TASK DIRECTIONS> Please find every line in the entries below that contains the string "agent", and copy it.

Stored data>
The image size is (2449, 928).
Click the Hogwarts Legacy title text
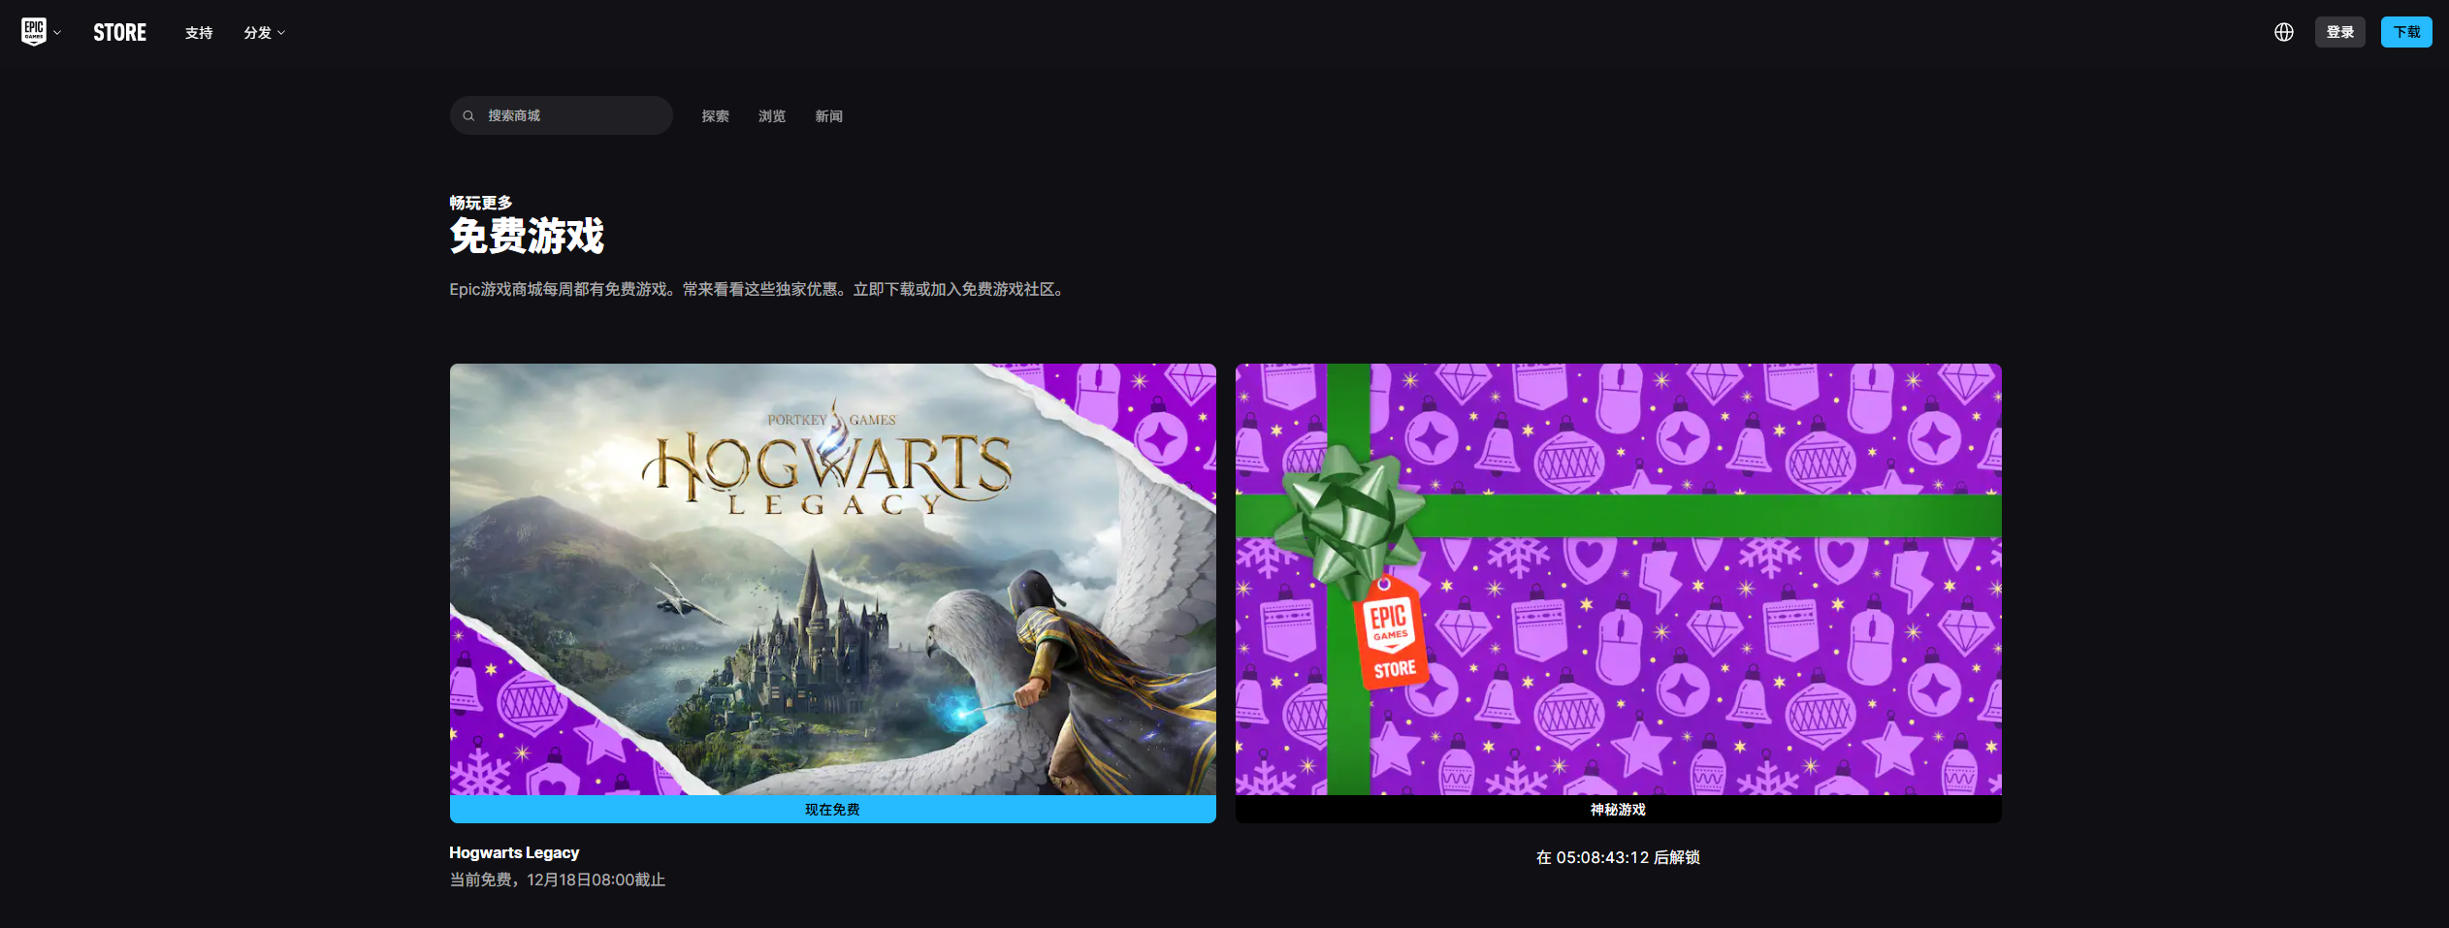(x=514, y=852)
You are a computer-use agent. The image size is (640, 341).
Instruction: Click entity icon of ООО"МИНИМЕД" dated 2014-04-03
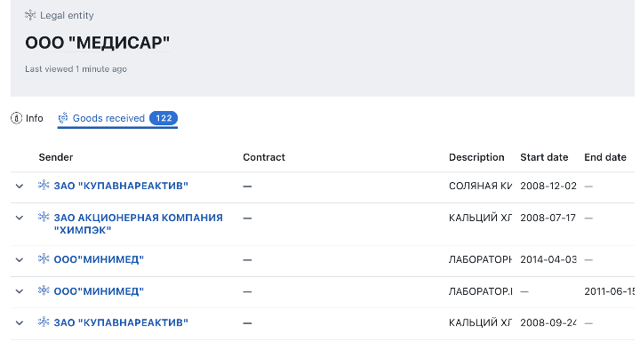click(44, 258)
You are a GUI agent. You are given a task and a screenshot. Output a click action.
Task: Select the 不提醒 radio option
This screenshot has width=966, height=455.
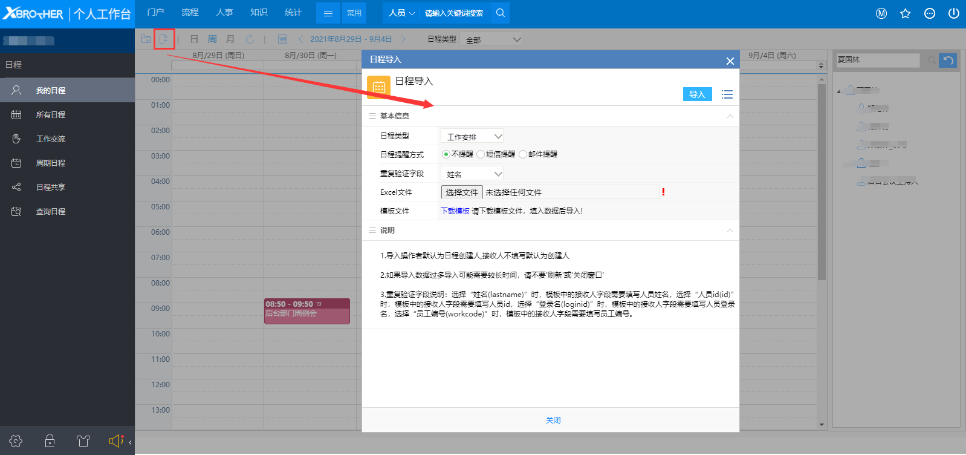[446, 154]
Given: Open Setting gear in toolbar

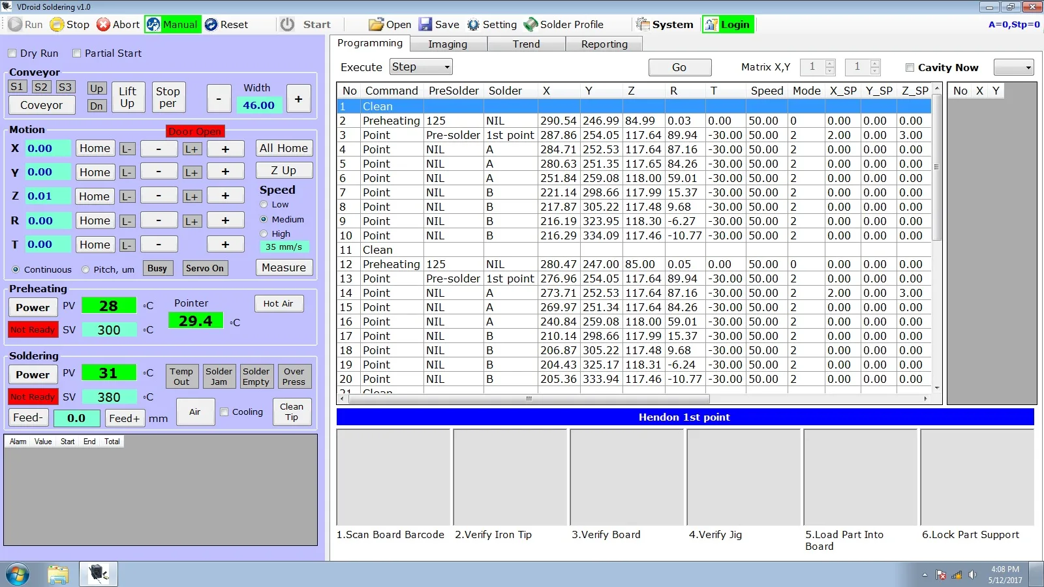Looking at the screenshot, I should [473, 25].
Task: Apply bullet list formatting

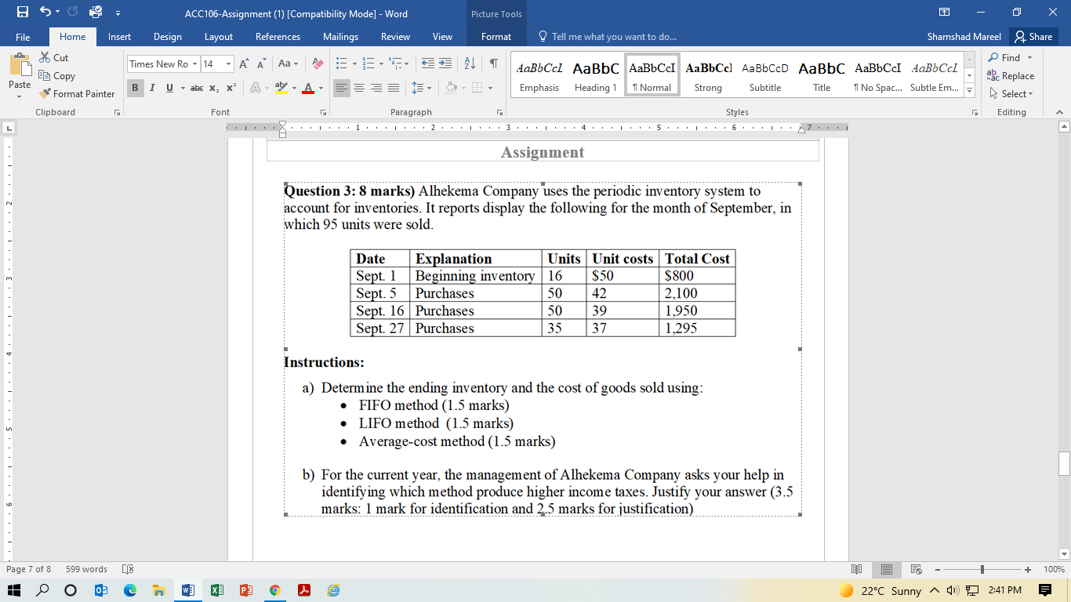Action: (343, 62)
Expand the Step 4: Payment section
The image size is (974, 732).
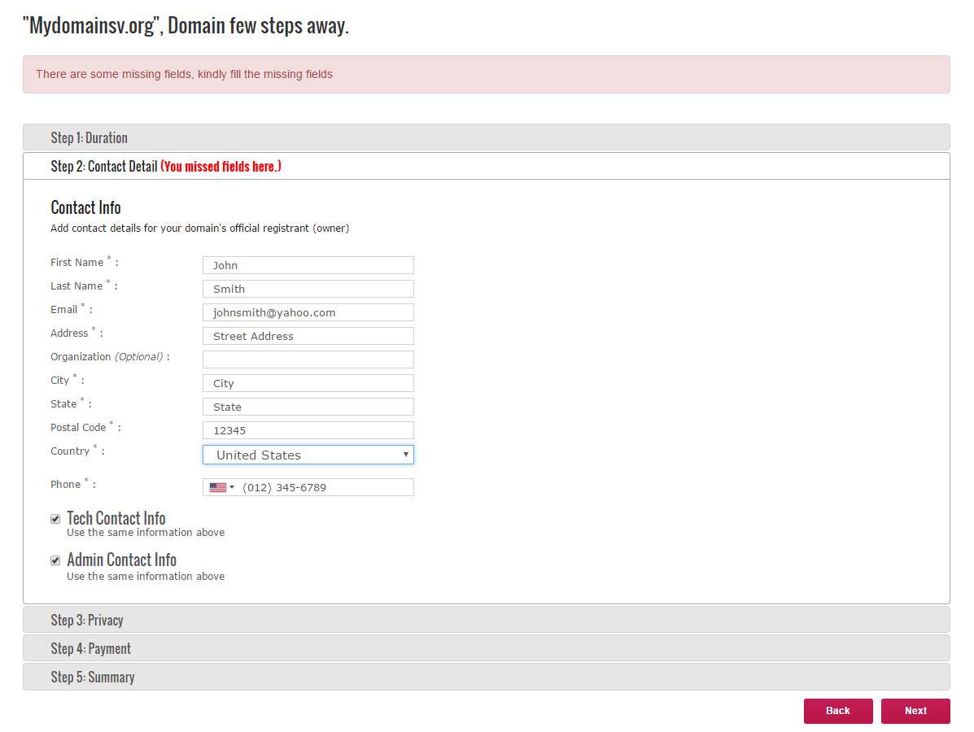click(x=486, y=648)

SOLUTION FOR THIS EXERCISE>
You are a computer-use agent. The image size is (640, 341).
You are a GUI agent. You are given a task and a screenshot. Output a click action.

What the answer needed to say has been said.